Union 2024 Movie Review
Amazon is a multi-billion dollar company that makes so much money that its founder and CEO, Jeff Bezos, can even afford private trips to space. Despite making huge profits, the conditions for workers at this company are disastrous: long hours of work with low pay, unjustified dismissals and poor health measures. Union , from directors Brett Story and Stephen Maing, shows us the struggle to prevent these abuses.
The documentary follows a group of Amazon packing plant employees who want to form a union, the first for the company, and thus have greater labor protections. However, this is no easy task. The obstacles range from systemic obstacles to internal disagreements. Can the group really succeed in this David versus Goliath story?
From the beginning, the film shows us the clear disadvantages that the group faces. For example, in order to even officially start the process, the signatures of 30% of the employees are needed, something very difficult in a company like Amazon, where turnover is so high that after 6 months the entire payroll is completely different.
The company has a ruthless structure designed to prevent workers from fighting back and uses the most vile efforts to stop the formation of a union, such as coercion, defamation or unjustified dismissal of those who support the creation of this organization. It is very frustrating to see how each step taken by our protagonists is answered with a new and unjust barrier.
At the center of it all is Chris Smalls, a former Amazon employee who was fired after protesting the lack of employee protections during the COVID-19 pandemic, which affected several workers. Smalls’ resilience guides the story and gives us hope for his fight despite the lack of support from other unions or the discrepancies within the movement. His stubbornness becomes his greatest weapon, but also his obstacle when it comes to convincing others of his cause.
Although it is a story of struggle, the film avoids emotional manipulation, especially thanks to the music, which keeps us alert and stays away from saccharine tunes in hopeful moments or melodramatic ones in sad ones. It conveys very well the feeling of constant expectation.
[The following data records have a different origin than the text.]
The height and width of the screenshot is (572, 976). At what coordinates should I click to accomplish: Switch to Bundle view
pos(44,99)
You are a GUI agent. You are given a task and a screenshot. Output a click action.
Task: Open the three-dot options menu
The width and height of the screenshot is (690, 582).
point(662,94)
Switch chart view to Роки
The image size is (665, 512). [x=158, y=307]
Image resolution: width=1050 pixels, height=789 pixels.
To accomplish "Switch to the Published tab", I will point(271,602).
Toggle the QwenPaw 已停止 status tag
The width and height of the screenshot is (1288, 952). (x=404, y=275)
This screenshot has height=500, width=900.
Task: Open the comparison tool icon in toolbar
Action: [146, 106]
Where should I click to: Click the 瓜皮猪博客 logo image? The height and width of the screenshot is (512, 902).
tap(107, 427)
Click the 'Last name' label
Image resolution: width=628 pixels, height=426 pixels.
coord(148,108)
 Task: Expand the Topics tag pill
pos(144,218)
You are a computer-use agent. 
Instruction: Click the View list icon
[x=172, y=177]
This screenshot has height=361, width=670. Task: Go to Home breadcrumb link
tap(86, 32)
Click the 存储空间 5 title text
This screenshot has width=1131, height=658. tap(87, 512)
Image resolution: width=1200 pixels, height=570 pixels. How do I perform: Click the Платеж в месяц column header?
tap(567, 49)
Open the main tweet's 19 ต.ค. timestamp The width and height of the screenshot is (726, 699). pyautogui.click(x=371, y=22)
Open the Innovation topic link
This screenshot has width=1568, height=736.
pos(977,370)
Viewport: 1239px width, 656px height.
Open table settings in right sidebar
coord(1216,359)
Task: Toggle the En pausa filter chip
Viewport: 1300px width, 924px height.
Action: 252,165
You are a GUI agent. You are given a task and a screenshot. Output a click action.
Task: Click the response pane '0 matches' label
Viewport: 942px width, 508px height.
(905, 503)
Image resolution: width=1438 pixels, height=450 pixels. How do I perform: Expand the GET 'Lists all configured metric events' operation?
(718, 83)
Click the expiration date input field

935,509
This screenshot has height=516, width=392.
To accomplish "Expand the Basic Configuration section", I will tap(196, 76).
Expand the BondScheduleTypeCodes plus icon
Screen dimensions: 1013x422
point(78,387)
The photography does a good job of framing the institutions and Amazon as robotic, inhuman and imposing entities. There are shots of large transport ships that take over the screen, low angle shots of the government buildings supposedly in charge of controlling everything or perfectly symmetrical shots of the machinery inside the packing plant. Another good resource is the clandestinely recorded material of the “talks” in which the company seeks to exert pressure on employees.
Union is a work about how difficult it is to obtain justice in a system created to favor corporations. Not only is it a story that keeps you interested and takes you through the complications of forming a union in the United States, but it shows how the fight for labor rights is a constant and tiring process precisely because those institutions charged with protecting citizens have failed them.